What you are asked to do
Can you transcribe, word for word, everything in the records below from the line containing "Screen dimensions: 1083x581" down to the line containing "click(1011, 552)", including both of those lines and leaving out the pictures?

Provided material
┏━━
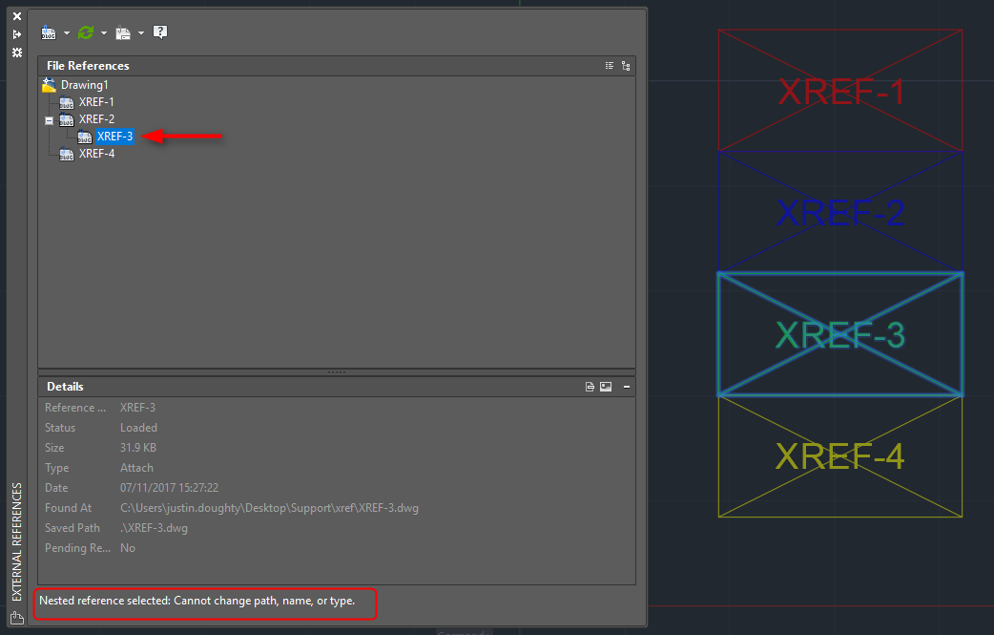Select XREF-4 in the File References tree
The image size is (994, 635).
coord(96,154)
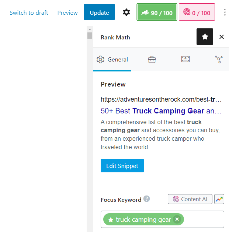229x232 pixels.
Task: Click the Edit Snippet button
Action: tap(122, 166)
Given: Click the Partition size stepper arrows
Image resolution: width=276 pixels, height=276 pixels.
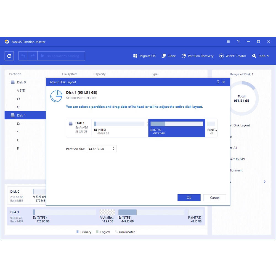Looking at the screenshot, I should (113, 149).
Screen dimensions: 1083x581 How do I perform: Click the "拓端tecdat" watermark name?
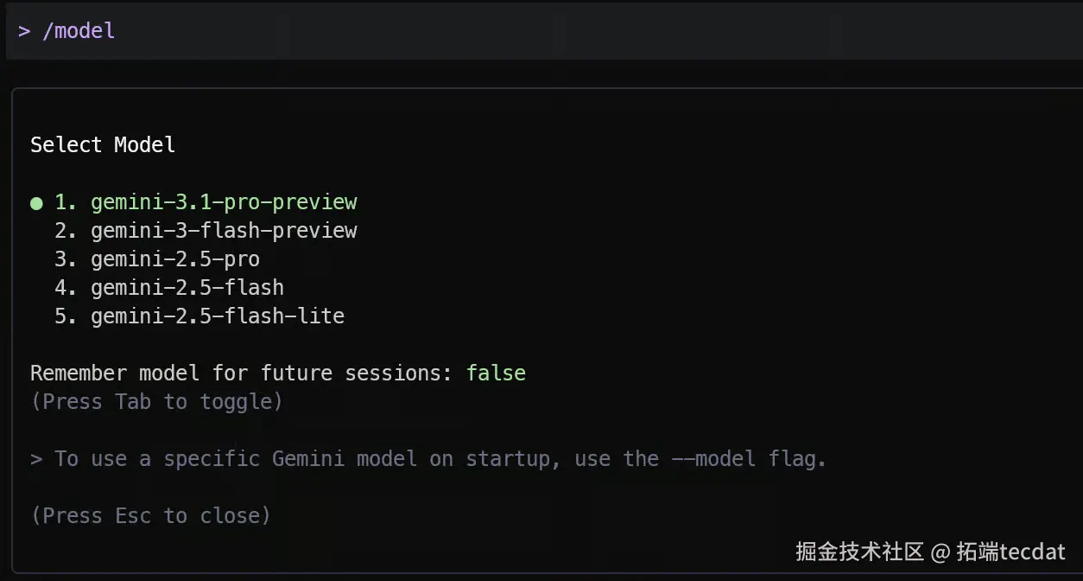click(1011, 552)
┗━━
┏━━
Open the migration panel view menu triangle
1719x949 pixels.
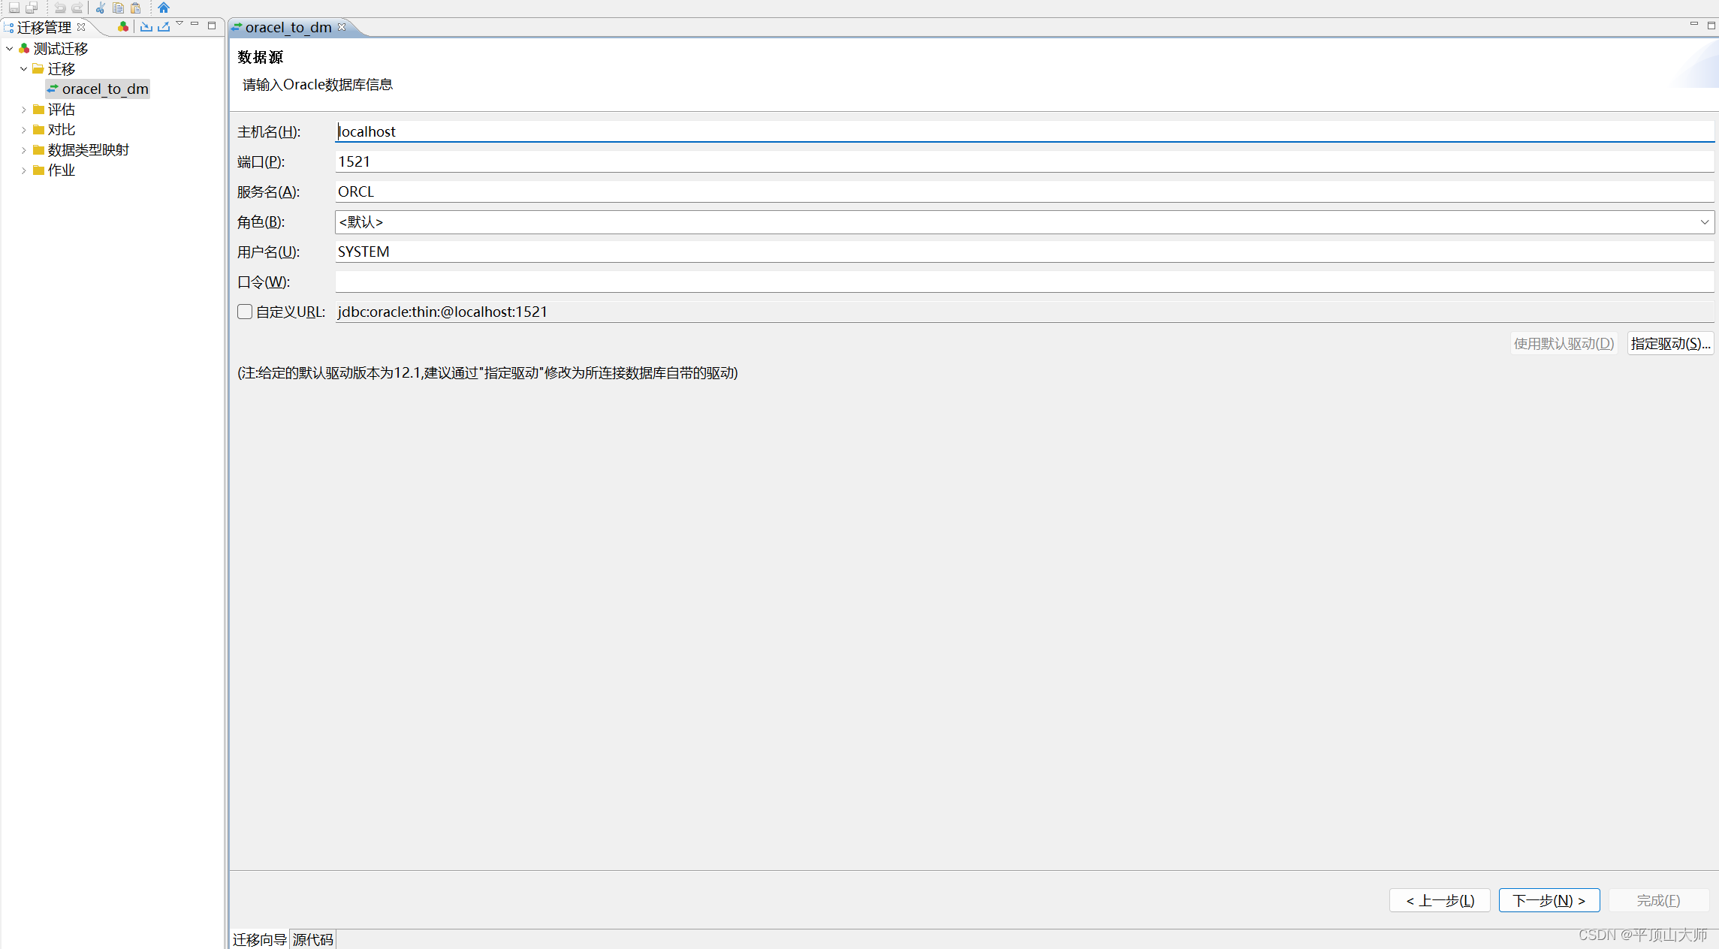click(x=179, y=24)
┗━━
Answer
Screen dimensions: 1083x581 How do I perform: Click the "拓端tecdat" watermark name?
click(1011, 552)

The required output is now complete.